Instructions to follow:
Write out all the entries below without any change.

Stored data:
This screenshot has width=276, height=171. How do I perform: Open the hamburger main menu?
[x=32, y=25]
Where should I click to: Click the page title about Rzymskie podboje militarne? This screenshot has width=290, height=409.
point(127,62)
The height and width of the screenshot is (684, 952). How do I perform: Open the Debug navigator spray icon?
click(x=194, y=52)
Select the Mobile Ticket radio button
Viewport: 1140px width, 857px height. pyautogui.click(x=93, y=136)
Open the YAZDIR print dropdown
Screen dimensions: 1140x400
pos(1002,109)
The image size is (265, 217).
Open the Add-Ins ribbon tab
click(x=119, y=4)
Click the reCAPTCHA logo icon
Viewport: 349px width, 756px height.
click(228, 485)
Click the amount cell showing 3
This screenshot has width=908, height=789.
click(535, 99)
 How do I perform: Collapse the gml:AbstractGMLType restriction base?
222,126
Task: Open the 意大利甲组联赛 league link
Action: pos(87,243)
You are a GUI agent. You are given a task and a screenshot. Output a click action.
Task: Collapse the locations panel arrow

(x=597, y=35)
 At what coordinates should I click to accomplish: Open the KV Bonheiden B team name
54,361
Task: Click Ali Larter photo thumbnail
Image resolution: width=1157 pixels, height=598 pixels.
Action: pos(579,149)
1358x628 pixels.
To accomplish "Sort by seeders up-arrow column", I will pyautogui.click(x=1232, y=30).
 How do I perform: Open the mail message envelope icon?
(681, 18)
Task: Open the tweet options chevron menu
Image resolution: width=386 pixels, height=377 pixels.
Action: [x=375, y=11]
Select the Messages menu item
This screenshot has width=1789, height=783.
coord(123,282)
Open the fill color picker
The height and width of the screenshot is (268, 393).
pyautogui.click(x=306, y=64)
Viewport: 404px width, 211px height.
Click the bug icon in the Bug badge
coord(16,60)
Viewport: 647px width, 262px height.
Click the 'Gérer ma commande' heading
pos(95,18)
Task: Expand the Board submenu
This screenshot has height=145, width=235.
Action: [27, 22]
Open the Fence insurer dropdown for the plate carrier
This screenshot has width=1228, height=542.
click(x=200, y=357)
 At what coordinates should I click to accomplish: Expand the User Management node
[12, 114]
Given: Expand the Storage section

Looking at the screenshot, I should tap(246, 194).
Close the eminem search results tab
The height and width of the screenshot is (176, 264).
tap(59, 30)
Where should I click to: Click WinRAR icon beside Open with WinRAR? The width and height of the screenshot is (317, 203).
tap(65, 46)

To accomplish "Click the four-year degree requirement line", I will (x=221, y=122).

Written answer:
This screenshot has width=276, height=171. How do I perform: Open the hamburger main menu?
[x=32, y=25]
Where should I click to: Click the page title about Rzymskie podboje militarne? This screenshot has width=290, height=409.
point(127,62)
The height and width of the screenshot is (684, 952). How do I perform: Open the Debug navigator spray icon?
click(x=194, y=52)
Select the Mobile Ticket radio button
Viewport: 1140px width, 857px height. pyautogui.click(x=93, y=136)
Open the YAZDIR print dropdown
Screen dimensions: 1140x400
pos(1002,109)
The image size is (265, 217).
Open the Add-Ins ribbon tab
click(x=119, y=4)
Click the reCAPTCHA logo icon
Viewport: 349px width, 756px height.
click(228, 485)
Click the amount cell showing 3
This screenshot has width=908, height=789.
click(535, 99)
 How do I perform: Collapse the gml:AbstractGMLType restriction base?
222,126
Task: Open the 意大利甲组联赛 league link
Action: pos(87,243)
You are a GUI agent. You are given a task and a screenshot. Output a click action.
Task: Collapse the locations panel arrow

(x=597, y=35)
 At what coordinates should I click to accomplish: Open the KV Bonheiden B team name
54,361
Task: Click Ali Larter photo thumbnail
Image resolution: width=1157 pixels, height=598 pixels.
Action: pos(579,149)
1358x628 pixels.
To accomplish "Sort by seeders up-arrow column", I will pyautogui.click(x=1232, y=30).
 How do I perform: Open the mail message envelope icon?
(681, 18)
Task: Open the tweet options chevron menu
Image resolution: width=386 pixels, height=377 pixels.
Action: [x=375, y=11]
Select the Messages menu item
This screenshot has width=1789, height=783.
coord(123,282)
Open the fill color picker
The height and width of the screenshot is (268, 393).
pyautogui.click(x=306, y=64)
Viewport: 404px width, 211px height.
Click the bug icon in the Bug badge
coord(16,60)
Viewport: 647px width, 262px height.
Click the 'Gérer ma commande' heading
pos(95,18)
Task: Expand the Board submenu
This screenshot has height=145, width=235.
Action: [27, 22]
Open the Fence insurer dropdown for the plate carrier
This screenshot has width=1228, height=542.
click(x=200, y=357)
 At what coordinates should I click to accomplish: Expand the User Management node
[12, 114]
Given: Expand the Storage section

Looking at the screenshot, I should tap(246, 194).
Close the eminem search results tab
The height and width of the screenshot is (176, 264).
tap(59, 30)
Where should I click to: Click WinRAR icon beside Open with WinRAR? The width and height of the screenshot is (317, 203).
tap(65, 46)

To accomplish "Click the four-year degree requirement line", I will (x=221, y=122).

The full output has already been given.